**WHAT YOU NEED TO DO**:
Edit the material from its start up to and including the line with "coord(171,123)", putting "attachment" in place of "paperclip" and leaving everything else as it is.

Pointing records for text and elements
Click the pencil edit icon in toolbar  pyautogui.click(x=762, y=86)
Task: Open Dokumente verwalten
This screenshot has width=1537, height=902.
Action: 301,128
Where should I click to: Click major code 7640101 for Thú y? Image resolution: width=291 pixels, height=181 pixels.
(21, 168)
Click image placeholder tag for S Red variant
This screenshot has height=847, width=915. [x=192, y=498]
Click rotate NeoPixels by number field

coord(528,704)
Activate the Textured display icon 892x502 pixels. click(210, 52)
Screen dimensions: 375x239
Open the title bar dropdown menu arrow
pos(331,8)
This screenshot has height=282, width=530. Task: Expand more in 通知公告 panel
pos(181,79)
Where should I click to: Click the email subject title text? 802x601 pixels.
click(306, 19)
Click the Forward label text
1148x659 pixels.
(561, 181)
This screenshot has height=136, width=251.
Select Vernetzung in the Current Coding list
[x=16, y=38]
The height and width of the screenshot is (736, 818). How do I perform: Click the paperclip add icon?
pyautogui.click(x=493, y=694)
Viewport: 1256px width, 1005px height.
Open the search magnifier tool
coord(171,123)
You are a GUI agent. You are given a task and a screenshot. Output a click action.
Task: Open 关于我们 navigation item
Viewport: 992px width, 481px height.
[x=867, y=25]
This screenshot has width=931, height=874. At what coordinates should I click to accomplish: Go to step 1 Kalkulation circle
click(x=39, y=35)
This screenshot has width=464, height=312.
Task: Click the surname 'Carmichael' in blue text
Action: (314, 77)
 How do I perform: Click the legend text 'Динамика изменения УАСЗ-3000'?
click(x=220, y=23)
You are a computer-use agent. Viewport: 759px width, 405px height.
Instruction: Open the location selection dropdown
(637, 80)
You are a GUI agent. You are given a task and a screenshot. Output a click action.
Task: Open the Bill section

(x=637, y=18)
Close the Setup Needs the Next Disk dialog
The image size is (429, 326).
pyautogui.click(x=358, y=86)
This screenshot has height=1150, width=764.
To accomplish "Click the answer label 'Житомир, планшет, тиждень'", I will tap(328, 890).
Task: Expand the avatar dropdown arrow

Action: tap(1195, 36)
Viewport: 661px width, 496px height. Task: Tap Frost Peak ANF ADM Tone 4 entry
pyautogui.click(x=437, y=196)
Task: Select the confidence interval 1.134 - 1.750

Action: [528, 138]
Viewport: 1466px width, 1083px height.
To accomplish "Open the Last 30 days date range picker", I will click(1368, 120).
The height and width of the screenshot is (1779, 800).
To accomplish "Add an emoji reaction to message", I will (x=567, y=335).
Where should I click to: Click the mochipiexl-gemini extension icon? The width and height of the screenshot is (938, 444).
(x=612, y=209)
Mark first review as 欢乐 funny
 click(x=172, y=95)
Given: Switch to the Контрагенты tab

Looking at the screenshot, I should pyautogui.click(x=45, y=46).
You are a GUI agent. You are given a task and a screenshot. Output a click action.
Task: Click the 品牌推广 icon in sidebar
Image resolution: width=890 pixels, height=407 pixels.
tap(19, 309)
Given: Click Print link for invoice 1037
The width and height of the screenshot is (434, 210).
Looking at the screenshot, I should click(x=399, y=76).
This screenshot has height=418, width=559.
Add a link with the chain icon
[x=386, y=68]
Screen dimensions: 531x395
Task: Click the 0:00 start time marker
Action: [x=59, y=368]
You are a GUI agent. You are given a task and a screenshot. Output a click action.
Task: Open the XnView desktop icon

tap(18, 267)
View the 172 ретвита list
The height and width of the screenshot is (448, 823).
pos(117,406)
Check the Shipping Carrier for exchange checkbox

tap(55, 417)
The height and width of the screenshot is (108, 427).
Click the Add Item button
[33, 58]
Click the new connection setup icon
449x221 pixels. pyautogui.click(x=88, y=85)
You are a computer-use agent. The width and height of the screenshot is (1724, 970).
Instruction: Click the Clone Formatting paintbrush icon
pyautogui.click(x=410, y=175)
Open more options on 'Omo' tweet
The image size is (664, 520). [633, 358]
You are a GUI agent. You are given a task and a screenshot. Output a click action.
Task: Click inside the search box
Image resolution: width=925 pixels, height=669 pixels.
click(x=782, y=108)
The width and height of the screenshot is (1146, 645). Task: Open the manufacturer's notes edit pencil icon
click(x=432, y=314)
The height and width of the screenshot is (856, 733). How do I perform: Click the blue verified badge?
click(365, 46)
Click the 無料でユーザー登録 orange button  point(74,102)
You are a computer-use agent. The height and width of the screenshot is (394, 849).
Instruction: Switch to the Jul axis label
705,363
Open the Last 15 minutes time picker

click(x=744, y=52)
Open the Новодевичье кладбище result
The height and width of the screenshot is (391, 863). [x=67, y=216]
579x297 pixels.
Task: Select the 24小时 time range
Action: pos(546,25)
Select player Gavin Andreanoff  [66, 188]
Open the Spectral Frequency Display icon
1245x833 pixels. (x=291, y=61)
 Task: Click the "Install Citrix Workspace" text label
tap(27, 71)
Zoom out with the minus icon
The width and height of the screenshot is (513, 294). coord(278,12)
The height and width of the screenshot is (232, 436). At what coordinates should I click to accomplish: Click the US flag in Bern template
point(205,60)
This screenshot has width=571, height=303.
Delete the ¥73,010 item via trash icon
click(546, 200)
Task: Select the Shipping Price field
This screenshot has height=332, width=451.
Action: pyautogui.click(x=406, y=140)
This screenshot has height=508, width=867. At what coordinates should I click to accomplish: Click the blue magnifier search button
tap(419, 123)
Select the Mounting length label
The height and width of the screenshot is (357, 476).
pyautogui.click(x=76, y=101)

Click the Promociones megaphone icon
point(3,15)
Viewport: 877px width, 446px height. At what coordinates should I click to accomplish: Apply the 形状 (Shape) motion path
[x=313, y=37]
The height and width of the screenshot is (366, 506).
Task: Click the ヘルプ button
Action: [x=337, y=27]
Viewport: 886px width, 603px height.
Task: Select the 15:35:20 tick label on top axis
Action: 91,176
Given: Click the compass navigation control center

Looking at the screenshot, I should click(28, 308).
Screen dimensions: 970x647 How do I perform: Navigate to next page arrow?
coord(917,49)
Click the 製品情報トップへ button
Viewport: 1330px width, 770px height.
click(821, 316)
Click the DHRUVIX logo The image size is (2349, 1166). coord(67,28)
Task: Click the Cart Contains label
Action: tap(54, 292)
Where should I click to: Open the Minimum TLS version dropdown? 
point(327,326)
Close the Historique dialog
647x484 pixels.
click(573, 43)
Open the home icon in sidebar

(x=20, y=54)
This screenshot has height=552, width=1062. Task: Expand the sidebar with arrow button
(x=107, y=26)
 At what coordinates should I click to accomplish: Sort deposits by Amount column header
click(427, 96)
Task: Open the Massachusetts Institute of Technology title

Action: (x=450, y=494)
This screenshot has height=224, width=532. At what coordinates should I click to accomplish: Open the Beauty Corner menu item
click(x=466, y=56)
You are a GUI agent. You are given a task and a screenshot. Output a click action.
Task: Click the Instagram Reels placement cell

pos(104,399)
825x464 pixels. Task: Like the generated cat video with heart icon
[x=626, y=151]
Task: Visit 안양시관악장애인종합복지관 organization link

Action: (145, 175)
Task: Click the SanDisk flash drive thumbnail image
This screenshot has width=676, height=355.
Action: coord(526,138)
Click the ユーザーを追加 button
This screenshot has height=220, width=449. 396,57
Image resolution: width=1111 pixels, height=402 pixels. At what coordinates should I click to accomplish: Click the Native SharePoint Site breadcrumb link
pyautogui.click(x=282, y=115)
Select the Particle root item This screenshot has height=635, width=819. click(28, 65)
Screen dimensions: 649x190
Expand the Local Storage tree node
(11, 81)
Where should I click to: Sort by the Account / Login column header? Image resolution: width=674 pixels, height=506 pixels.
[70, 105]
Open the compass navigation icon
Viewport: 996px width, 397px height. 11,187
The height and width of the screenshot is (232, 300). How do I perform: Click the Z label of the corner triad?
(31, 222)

**WRITTEN SOLUTION**:
Click the pencil edit icon in toolbar  pyautogui.click(x=762, y=86)
Task: Open Dokumente verwalten
This screenshot has width=1537, height=902.
Action: 301,128
Where should I click to: Click major code 7640101 for Thú y? Image resolution: width=291 pixels, height=181 pixels.
(21, 168)
Click image placeholder tag for S Red variant
This screenshot has height=847, width=915. [x=192, y=498]
Click rotate NeoPixels by number field

coord(528,704)
Activate the Textured display icon 892x502 pixels. click(210, 52)
Screen dimensions: 375x239
Open the title bar dropdown menu arrow
pos(331,8)
This screenshot has height=282, width=530. Task: Expand more in 通知公告 panel
pos(181,79)
Where should I click to: Click the email subject title text? 802x601 pixels.
click(306, 19)
Click the Forward label text
1148x659 pixels.
(561, 181)
This screenshot has height=136, width=251.
Select Vernetzung in the Current Coding list
[x=16, y=38]
The height and width of the screenshot is (736, 818). How do I perform: Click the attachment add icon?
pyautogui.click(x=493, y=694)
Viewport: 1256px width, 1005px height.
Open the search magnifier tool
coord(171,123)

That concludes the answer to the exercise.